The SLA has to be one out of two critical agreements a service provider must insist on with its customers. A master service agreement is set by many service providers to set forth the general conditions of the work. Often, a SLA is used as a simple reference with the service provider’s master service agreement. If one were to compare the agreements for its importance, the SLA is much more important with regard to the services to be provided along with the metrics used towards measurement of their performance.

Difference between the two.

SLA:

A SLA is usually an agreement that accompanies a service that is being provided over time. This agreement typically outlines specific baseline metrics and expectations that the provider must achieve in order to stay as supplier or vendor. Failure on the terms of the SLA from either side usually incurs in fines or even cancellation of the contract.

KPI:

A KPI is a tangible metric that a organisation has defined as a critical measure of the health and success of their business. Usually, these operational goals are recurring, often working towards a strategic goal (Ex: tracking delivery timelines to improve customer satisfaction).

SLAs are often a part of KPIs but the reverse is rare.

Examples:

SLA metrics – Query reaction time, Query resolution time, Compliance to agreed deadlines etc.

KPI metrics – Average reaction time, Service desk load, Incoming ticket volume, etc.

Conclusion:

In most accepted cases, SLAs tends to be metrics agreed and recognized across the industry and will pertain to having established ‘best practices’ backing them up. A common example is for SaaS to deliver 99.9% uptime at enterprise level. This is made possible due to the clients insistence and expectation as the minimum baseline for the service.

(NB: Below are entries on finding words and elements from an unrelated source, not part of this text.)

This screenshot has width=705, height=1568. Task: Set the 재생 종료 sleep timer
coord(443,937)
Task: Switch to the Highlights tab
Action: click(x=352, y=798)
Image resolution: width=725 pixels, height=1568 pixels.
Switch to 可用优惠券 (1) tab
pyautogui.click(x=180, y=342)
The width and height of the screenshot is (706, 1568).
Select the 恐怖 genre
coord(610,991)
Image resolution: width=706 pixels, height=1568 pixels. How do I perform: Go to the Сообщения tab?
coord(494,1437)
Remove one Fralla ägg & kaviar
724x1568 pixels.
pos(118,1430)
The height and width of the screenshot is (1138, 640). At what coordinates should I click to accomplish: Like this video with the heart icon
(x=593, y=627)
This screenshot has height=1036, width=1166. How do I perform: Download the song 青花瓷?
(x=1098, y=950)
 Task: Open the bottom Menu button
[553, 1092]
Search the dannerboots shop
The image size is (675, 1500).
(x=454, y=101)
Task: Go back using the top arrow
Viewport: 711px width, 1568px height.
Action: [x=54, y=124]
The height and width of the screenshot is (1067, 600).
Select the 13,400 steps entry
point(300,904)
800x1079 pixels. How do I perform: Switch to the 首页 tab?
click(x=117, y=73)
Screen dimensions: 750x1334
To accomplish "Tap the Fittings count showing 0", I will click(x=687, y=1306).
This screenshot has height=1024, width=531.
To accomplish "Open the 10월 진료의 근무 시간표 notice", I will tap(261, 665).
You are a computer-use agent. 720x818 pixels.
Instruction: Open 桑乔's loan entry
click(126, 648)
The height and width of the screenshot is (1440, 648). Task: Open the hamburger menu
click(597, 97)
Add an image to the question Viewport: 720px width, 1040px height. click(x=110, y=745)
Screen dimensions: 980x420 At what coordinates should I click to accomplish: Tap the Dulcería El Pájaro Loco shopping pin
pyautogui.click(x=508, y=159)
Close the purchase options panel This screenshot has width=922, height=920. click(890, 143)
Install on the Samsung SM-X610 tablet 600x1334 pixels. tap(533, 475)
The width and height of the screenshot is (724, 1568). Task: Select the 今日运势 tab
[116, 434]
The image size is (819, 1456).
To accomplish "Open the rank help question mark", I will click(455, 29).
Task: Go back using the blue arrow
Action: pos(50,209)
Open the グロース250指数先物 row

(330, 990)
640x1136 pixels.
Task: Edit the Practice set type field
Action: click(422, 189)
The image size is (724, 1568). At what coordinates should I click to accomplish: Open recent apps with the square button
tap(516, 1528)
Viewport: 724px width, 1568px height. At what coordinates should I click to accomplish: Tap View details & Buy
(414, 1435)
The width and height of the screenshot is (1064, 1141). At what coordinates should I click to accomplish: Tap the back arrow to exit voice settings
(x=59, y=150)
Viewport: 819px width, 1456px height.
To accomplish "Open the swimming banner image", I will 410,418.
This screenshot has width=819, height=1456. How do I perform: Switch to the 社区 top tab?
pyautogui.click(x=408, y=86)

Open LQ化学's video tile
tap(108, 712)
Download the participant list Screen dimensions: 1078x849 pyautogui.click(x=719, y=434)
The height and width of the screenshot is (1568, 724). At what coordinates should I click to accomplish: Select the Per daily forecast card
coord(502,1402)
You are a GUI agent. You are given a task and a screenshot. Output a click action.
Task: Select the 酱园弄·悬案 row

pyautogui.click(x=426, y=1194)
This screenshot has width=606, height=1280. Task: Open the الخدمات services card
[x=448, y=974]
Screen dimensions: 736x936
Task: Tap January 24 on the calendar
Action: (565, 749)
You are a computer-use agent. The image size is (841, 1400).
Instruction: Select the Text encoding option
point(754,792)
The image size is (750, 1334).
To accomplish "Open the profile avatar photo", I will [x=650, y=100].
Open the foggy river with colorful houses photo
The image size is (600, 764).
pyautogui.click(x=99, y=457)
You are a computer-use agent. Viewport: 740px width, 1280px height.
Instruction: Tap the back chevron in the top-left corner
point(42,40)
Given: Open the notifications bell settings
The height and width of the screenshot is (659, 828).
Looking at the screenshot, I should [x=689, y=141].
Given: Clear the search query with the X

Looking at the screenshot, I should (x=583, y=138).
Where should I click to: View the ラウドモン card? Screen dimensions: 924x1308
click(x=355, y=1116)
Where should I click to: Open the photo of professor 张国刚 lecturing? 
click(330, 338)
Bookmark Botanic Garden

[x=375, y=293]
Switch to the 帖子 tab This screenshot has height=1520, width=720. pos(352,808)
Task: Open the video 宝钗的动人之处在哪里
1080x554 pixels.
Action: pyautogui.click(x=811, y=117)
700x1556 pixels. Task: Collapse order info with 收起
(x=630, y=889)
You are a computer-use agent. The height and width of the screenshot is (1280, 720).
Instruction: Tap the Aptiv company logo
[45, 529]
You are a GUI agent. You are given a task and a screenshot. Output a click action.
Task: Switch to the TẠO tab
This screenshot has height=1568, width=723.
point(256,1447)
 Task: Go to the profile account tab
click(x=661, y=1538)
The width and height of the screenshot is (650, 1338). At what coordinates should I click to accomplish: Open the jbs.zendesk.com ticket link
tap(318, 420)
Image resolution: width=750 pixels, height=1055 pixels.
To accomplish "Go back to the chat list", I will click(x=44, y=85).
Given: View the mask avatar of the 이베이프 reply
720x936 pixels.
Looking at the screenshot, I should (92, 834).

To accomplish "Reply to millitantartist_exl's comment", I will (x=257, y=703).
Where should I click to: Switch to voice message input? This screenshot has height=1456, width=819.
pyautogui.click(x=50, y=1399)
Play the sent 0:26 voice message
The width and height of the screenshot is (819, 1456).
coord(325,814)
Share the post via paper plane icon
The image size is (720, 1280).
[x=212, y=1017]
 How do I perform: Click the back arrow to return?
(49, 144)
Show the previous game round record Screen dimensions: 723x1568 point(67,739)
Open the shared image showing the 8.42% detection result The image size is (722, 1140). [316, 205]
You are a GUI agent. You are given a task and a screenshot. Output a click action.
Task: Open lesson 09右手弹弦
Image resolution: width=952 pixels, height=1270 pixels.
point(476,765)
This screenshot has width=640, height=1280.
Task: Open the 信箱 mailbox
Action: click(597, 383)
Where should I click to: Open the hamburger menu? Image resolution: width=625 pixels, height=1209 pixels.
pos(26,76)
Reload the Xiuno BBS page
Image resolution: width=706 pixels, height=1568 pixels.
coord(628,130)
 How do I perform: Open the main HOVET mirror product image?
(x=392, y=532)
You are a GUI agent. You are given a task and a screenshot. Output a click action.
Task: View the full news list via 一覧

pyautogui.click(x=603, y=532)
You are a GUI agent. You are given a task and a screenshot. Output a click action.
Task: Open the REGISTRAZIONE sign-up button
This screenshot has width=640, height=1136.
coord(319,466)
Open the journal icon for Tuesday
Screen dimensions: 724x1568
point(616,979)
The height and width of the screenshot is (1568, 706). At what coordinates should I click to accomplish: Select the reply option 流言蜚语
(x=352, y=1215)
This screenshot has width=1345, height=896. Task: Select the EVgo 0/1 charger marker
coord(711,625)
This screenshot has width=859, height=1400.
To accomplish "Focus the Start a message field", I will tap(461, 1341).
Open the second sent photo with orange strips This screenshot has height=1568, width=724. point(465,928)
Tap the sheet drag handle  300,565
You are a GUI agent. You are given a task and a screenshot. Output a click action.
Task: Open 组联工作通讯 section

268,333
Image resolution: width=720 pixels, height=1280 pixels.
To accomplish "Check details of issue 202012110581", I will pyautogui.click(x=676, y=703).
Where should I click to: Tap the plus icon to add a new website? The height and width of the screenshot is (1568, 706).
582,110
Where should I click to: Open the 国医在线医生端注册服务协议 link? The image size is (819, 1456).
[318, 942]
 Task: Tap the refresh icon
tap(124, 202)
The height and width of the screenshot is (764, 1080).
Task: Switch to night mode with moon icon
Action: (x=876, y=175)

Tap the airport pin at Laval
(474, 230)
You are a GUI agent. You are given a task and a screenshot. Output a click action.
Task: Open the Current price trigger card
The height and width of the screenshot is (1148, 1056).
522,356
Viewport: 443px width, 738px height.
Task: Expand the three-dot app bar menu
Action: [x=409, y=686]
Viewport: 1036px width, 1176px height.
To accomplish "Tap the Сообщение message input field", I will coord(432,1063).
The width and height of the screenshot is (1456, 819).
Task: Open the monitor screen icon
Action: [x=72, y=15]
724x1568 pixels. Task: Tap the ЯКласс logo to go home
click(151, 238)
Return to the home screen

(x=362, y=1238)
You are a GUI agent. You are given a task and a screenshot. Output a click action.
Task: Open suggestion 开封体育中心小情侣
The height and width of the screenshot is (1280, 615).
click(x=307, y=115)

However, KPIs lean towards being pretty specific to each organisation. Sure, there would be some higher level metrics that are common. A common example is business development opportunities as a KPI across different levels of a marketing oriented organisation. Although, typically the KPIs that are important to monitor are unique, or at least not commonplace. Quite often, KPIs are markedly different for employees within the same business vertical. Regular and timely feedback not only plays an important role in tracking KPIs but helps in clearly articulating what the organisation expects from its employees. More often than not, a organisation tracks only 1-2 KPIs to find that other metrics are being ignored which may be more critical to its goals.

SLAs are about the necessary and agreed terms of service towards a customer. On the other hand, KPIs are the necessary operational efficiencies and their alignment with the goals of the  organization. It is critical to measure both SLA compliance and KPIs in order to drive customer retention and excel quality of service.